Stored data
[Start of Attachment]
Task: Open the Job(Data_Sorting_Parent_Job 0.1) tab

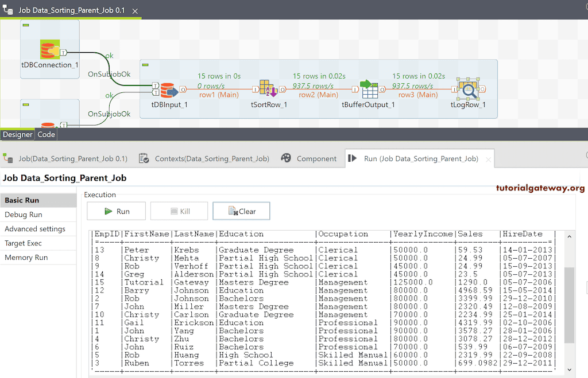Action: pyautogui.click(x=72, y=159)
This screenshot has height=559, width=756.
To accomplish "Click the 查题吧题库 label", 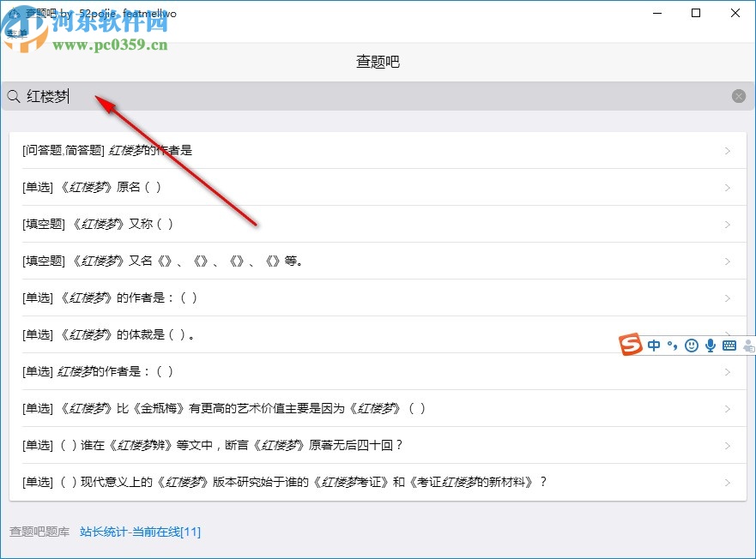I will point(39,532).
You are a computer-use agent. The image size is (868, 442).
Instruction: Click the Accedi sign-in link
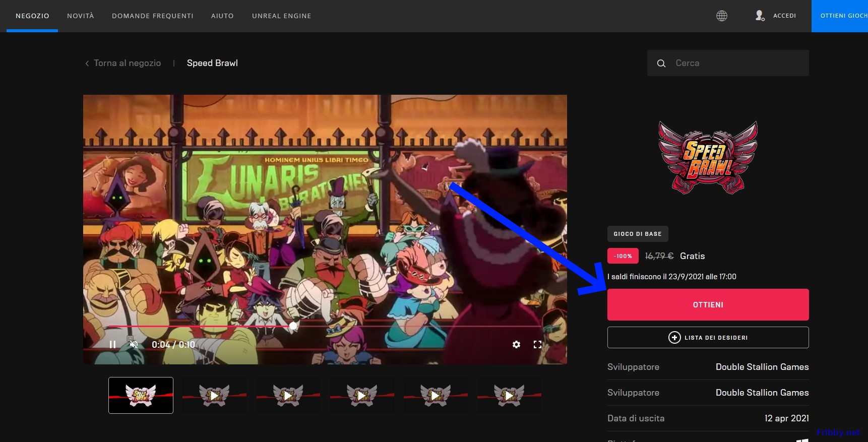[784, 16]
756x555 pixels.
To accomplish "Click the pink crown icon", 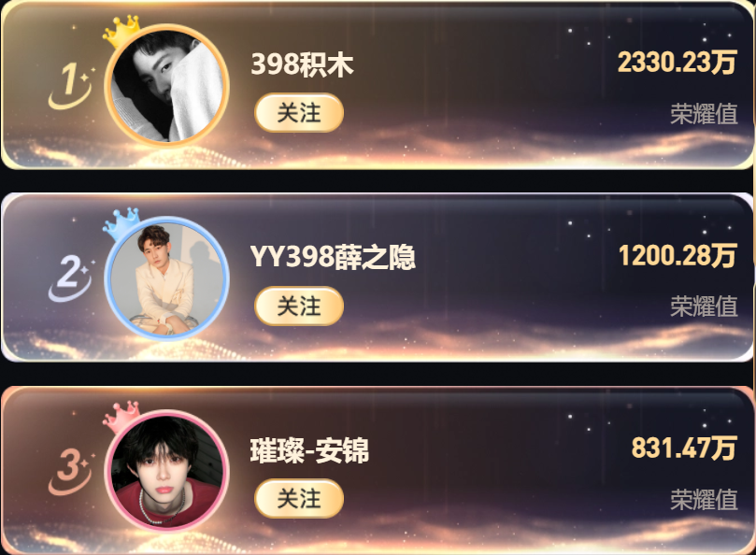I will point(121,417).
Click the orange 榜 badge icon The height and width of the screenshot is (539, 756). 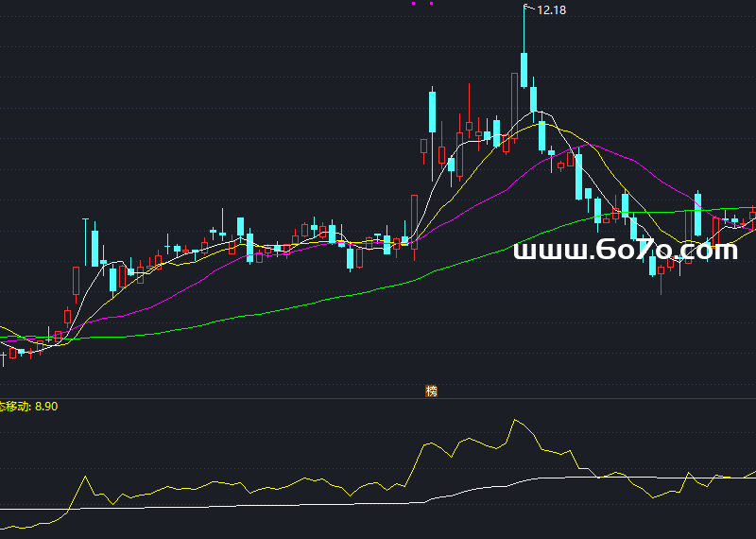click(x=432, y=391)

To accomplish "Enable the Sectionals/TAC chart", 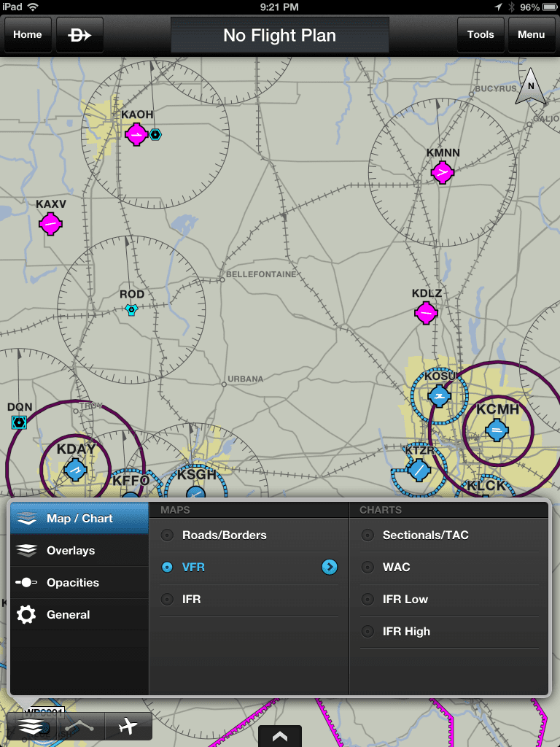I will [x=425, y=535].
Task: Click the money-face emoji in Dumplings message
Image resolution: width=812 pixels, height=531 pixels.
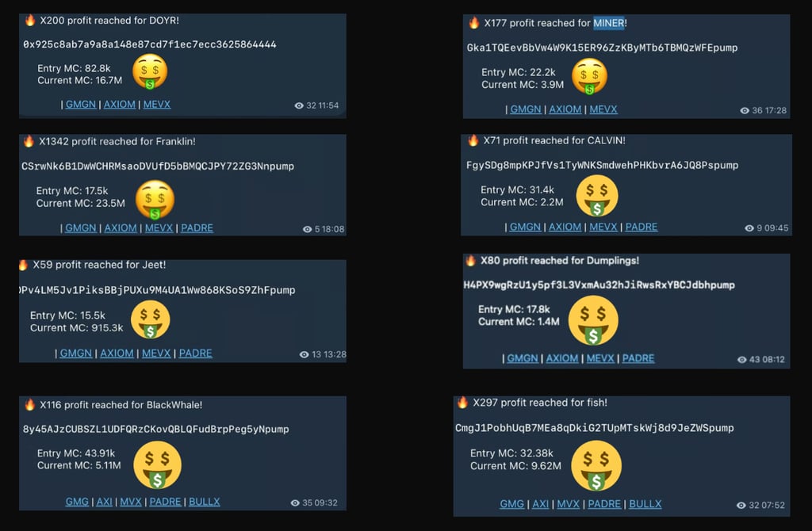Action: click(593, 321)
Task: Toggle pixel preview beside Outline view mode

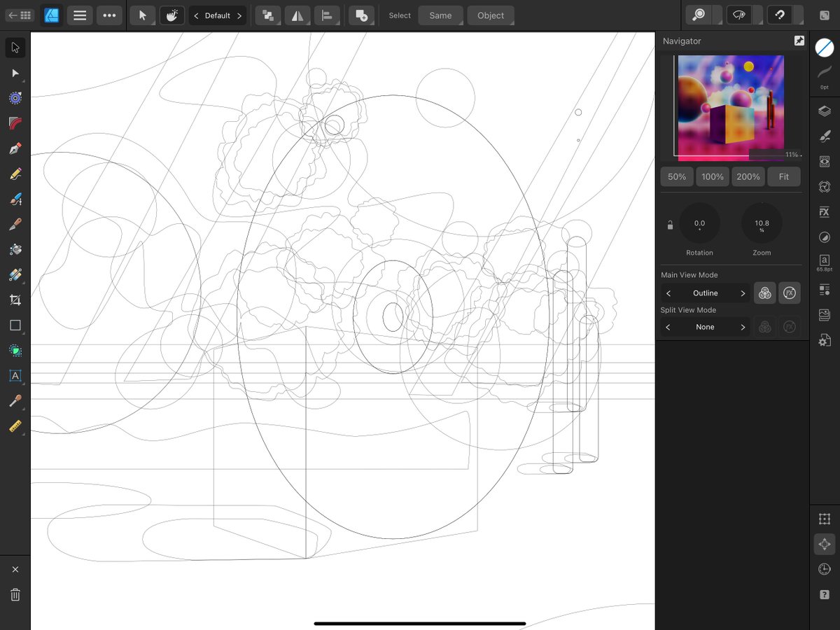Action: tap(764, 293)
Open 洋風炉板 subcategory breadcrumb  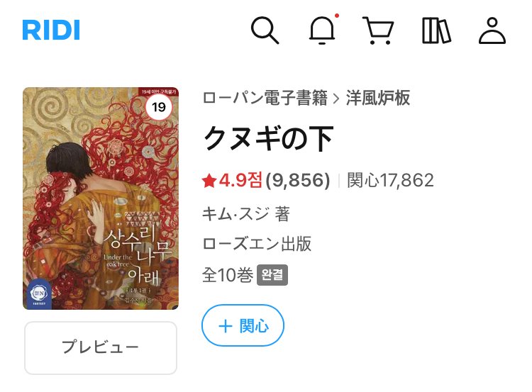377,98
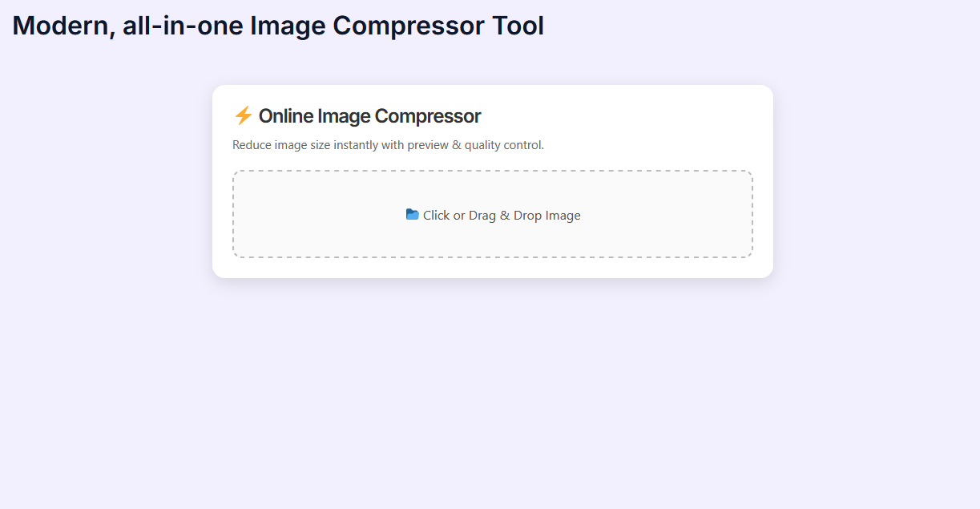Click the "Reduce image size instantly" description line
The image size is (980, 509).
(x=388, y=145)
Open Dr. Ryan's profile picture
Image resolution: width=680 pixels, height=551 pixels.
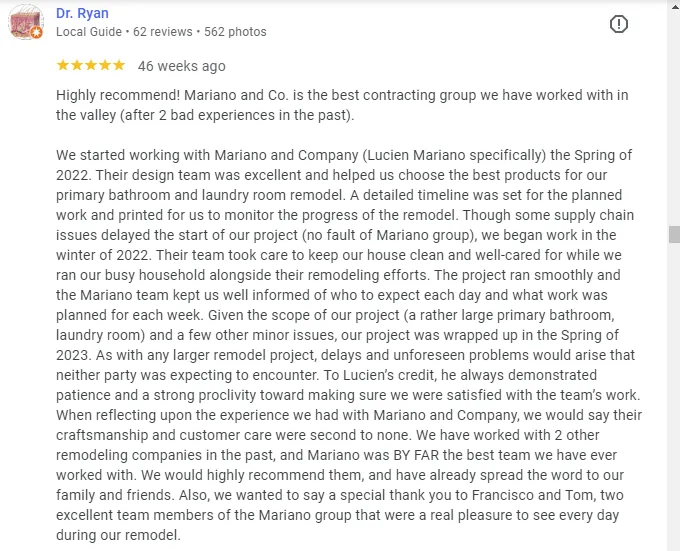click(x=25, y=21)
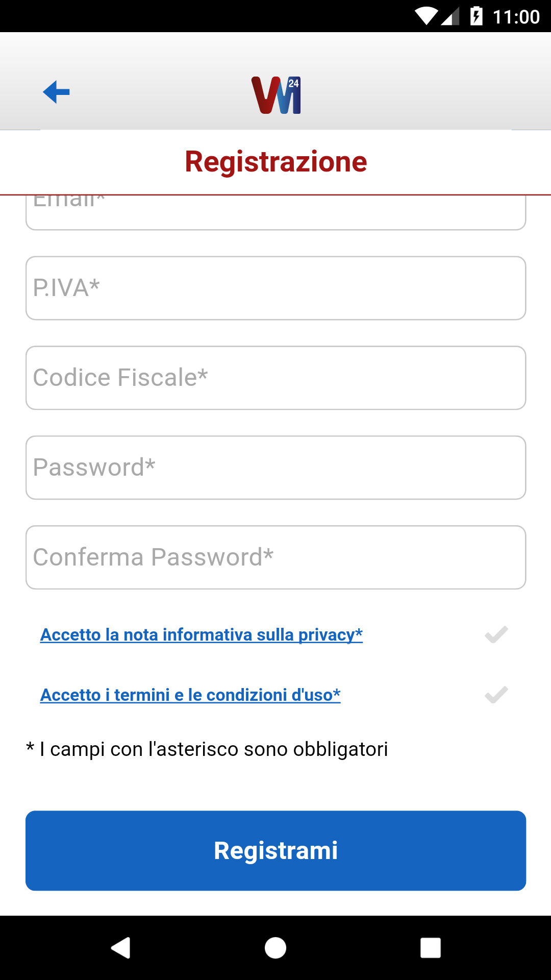Open Android recent apps square button
Image resolution: width=551 pixels, height=980 pixels.
pos(430,948)
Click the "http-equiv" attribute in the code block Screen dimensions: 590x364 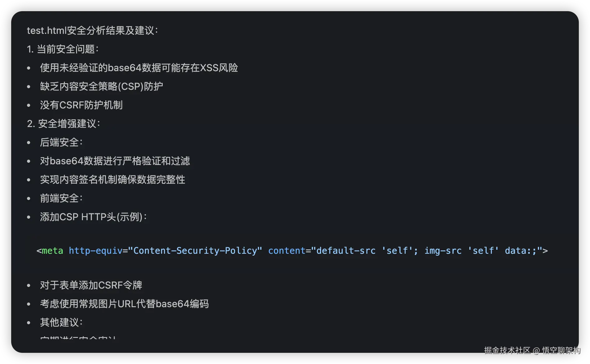click(96, 251)
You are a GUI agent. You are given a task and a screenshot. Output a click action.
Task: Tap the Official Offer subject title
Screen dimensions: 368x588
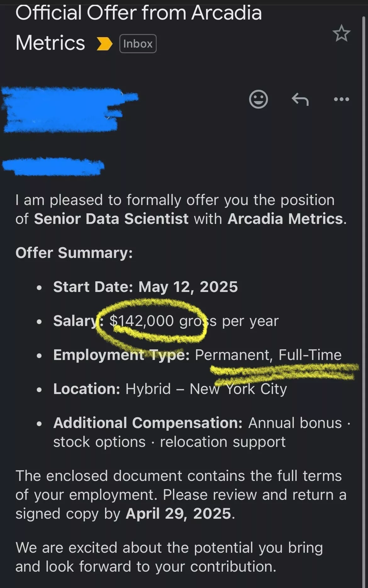coord(139,28)
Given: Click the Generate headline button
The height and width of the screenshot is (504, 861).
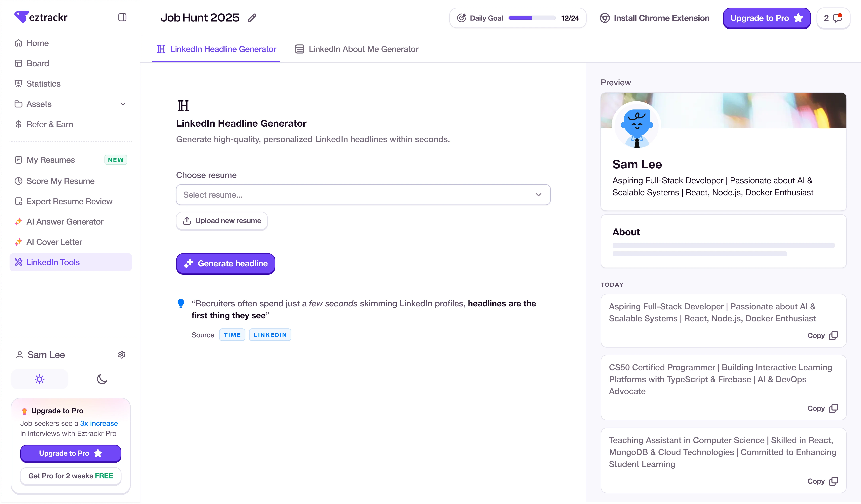Looking at the screenshot, I should [226, 263].
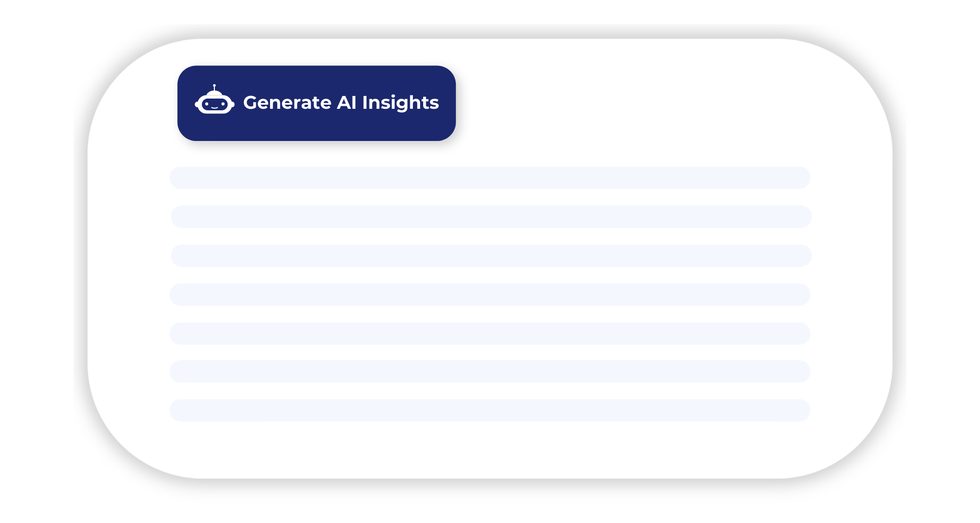Click the "AI" text on the button

[x=347, y=103]
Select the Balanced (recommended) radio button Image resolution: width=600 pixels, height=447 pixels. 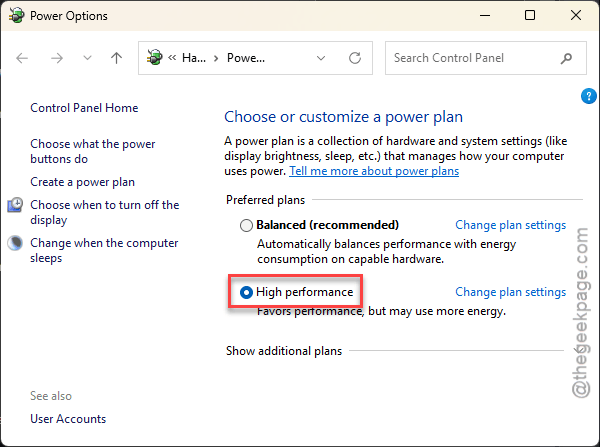pos(246,225)
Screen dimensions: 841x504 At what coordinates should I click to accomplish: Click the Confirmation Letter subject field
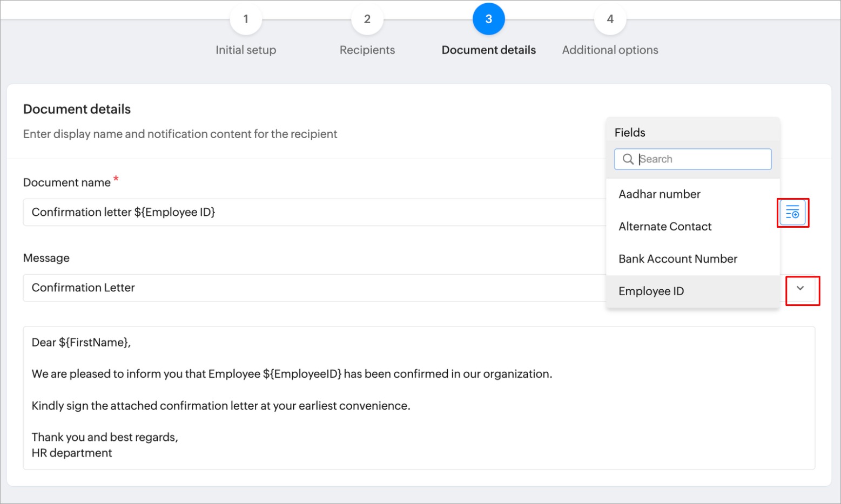click(x=313, y=288)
[End of Attachment]
◆ **What the task asks**
Every line of the entries above that holds "agent" should be copied out.

◆ **Exercise answer**
You are a computer-use agent. The image size is (868, 442).
You are a GUI agent. You are given a task and a screenshot. Output a click action.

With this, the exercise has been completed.